= CityTime payroll scandal =

2003–2010 corruption scandal in New York

The CityTime payroll scandal was a 2003–2010 public corruption scandal in which several contractors, namely from SAIC, fraudulently inflated project costs for implementing the New York CityTime electronic payroll and timekeeping system.

== Background ==
CityTime was a New York City contract to build a timekeeping and payroll system for city employees, awarded to SAIC as a no-bid, $63 million contract in 2003. In the following years, the contract ballooned to $700 million, as consultant rates were artificially inflated, and contract terms were adjusted to make the city responsible for "cost overruns".

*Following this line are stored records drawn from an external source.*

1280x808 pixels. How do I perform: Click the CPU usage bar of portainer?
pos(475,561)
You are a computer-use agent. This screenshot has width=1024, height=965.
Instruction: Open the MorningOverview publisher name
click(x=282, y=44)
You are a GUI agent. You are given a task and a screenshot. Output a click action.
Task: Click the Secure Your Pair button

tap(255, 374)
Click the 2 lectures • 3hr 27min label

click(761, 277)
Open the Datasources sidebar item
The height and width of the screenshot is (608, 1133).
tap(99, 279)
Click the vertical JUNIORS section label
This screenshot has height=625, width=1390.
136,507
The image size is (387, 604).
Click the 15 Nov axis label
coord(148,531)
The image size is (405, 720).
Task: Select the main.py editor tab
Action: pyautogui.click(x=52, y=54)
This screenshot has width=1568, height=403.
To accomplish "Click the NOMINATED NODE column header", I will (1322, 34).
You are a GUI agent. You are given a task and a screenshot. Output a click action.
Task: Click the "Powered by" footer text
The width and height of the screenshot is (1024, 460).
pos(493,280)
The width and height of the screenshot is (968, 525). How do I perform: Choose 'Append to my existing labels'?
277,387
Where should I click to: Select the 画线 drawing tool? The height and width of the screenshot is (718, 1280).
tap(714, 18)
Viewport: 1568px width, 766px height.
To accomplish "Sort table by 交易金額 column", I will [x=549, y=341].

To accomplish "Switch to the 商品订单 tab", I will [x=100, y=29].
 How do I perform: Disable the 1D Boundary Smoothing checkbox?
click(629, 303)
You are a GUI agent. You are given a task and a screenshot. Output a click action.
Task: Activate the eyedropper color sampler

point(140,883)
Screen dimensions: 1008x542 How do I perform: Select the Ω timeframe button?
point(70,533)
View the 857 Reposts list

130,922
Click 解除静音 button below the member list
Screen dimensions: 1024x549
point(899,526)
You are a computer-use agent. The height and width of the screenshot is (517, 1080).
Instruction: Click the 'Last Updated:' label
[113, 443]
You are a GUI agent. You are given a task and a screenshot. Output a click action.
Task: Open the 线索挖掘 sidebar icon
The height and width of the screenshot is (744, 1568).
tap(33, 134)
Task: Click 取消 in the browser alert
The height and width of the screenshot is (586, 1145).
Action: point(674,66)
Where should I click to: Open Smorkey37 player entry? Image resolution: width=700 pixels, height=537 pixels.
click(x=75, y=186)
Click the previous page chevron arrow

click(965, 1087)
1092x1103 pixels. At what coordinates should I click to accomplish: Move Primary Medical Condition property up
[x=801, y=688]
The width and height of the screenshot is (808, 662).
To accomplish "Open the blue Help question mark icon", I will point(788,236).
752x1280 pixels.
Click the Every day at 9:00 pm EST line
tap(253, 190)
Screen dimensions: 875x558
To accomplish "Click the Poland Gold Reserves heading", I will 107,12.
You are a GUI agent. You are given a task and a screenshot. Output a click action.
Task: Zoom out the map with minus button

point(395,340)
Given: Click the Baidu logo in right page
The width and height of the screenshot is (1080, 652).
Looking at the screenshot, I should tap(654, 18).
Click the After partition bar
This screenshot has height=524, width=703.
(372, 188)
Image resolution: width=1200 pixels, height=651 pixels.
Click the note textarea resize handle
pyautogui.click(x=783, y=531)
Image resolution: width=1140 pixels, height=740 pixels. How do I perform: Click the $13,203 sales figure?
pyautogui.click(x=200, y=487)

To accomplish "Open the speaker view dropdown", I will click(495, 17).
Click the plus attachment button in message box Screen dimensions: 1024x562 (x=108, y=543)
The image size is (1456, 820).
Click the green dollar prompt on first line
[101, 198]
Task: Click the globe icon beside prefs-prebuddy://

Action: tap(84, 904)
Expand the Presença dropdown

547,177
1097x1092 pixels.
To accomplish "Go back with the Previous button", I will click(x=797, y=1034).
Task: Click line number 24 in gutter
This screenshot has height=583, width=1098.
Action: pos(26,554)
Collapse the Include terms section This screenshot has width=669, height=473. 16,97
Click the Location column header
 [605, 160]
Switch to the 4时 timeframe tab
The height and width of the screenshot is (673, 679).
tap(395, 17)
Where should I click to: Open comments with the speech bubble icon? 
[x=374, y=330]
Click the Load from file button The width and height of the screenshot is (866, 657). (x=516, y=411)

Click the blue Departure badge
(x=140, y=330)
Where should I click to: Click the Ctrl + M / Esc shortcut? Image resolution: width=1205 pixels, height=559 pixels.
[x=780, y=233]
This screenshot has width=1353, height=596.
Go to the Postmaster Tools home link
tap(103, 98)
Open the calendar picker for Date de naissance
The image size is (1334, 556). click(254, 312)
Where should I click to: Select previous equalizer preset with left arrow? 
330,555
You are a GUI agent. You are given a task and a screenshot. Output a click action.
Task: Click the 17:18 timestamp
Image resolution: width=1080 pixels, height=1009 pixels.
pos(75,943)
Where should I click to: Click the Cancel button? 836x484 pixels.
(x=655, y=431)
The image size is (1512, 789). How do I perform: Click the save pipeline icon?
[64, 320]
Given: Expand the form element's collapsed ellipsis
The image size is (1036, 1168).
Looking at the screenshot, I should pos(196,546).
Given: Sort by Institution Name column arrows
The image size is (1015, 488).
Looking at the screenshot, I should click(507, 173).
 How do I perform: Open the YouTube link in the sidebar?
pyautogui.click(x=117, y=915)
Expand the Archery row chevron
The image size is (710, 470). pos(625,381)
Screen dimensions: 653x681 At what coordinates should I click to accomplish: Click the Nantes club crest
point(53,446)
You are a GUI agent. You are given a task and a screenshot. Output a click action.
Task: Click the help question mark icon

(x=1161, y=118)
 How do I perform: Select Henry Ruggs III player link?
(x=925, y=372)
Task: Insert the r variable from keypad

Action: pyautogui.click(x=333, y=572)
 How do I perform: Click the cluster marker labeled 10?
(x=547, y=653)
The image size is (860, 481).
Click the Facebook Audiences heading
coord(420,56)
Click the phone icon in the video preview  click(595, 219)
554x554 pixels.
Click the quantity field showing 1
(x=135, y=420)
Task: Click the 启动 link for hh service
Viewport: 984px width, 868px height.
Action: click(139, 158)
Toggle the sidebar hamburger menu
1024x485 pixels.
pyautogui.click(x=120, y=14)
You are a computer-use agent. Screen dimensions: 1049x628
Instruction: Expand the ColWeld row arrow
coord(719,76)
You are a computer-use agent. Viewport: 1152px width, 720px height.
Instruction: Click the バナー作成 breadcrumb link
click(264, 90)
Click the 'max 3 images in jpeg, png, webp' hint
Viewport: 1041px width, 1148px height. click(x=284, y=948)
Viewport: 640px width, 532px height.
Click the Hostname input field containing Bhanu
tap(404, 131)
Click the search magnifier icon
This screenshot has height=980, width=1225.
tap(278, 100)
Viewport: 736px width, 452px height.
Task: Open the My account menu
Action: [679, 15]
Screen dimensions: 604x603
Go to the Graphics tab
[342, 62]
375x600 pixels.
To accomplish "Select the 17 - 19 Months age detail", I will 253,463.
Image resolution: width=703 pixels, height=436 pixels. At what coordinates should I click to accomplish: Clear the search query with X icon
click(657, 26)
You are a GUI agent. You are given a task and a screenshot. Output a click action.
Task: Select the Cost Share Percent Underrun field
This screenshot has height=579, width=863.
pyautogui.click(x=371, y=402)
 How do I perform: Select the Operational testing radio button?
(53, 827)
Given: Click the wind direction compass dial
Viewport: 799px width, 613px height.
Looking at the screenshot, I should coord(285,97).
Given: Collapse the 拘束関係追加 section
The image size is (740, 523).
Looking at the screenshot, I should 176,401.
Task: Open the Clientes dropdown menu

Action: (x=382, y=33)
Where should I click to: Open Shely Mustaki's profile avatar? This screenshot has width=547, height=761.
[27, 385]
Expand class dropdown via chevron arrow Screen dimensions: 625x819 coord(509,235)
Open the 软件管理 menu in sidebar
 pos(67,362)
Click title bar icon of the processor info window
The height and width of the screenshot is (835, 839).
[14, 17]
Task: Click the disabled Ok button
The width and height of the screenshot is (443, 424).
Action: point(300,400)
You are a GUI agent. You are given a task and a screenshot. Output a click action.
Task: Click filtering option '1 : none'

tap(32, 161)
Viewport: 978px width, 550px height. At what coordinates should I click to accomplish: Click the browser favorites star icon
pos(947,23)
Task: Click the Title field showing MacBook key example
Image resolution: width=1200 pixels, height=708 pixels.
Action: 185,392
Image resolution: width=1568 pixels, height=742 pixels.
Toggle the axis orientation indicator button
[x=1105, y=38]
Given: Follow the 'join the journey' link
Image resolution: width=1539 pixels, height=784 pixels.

== Indictment and prosecution ==
In February 2011, US Attorney Preet Bharara announced the indictment of five consultants working on CityTime, for misappropriating more than $80 million from the project. The investigation expanded to five additional defendants being charged, including a consultant who allegedly received more than $5 million in illegal kickbacks on the projects. Ultimately, three contractors were sentenced to 20 years.

In 2012 SAIC was ordered to pay $500 million to the City of New York for overbilling the city over a period of seven years on the CityTime contract. In 2014 Gerard Denault, SAIC's CityTime program manager, and his government contact were sentenced to 20 years in prison for fraud and bribery related to the contract.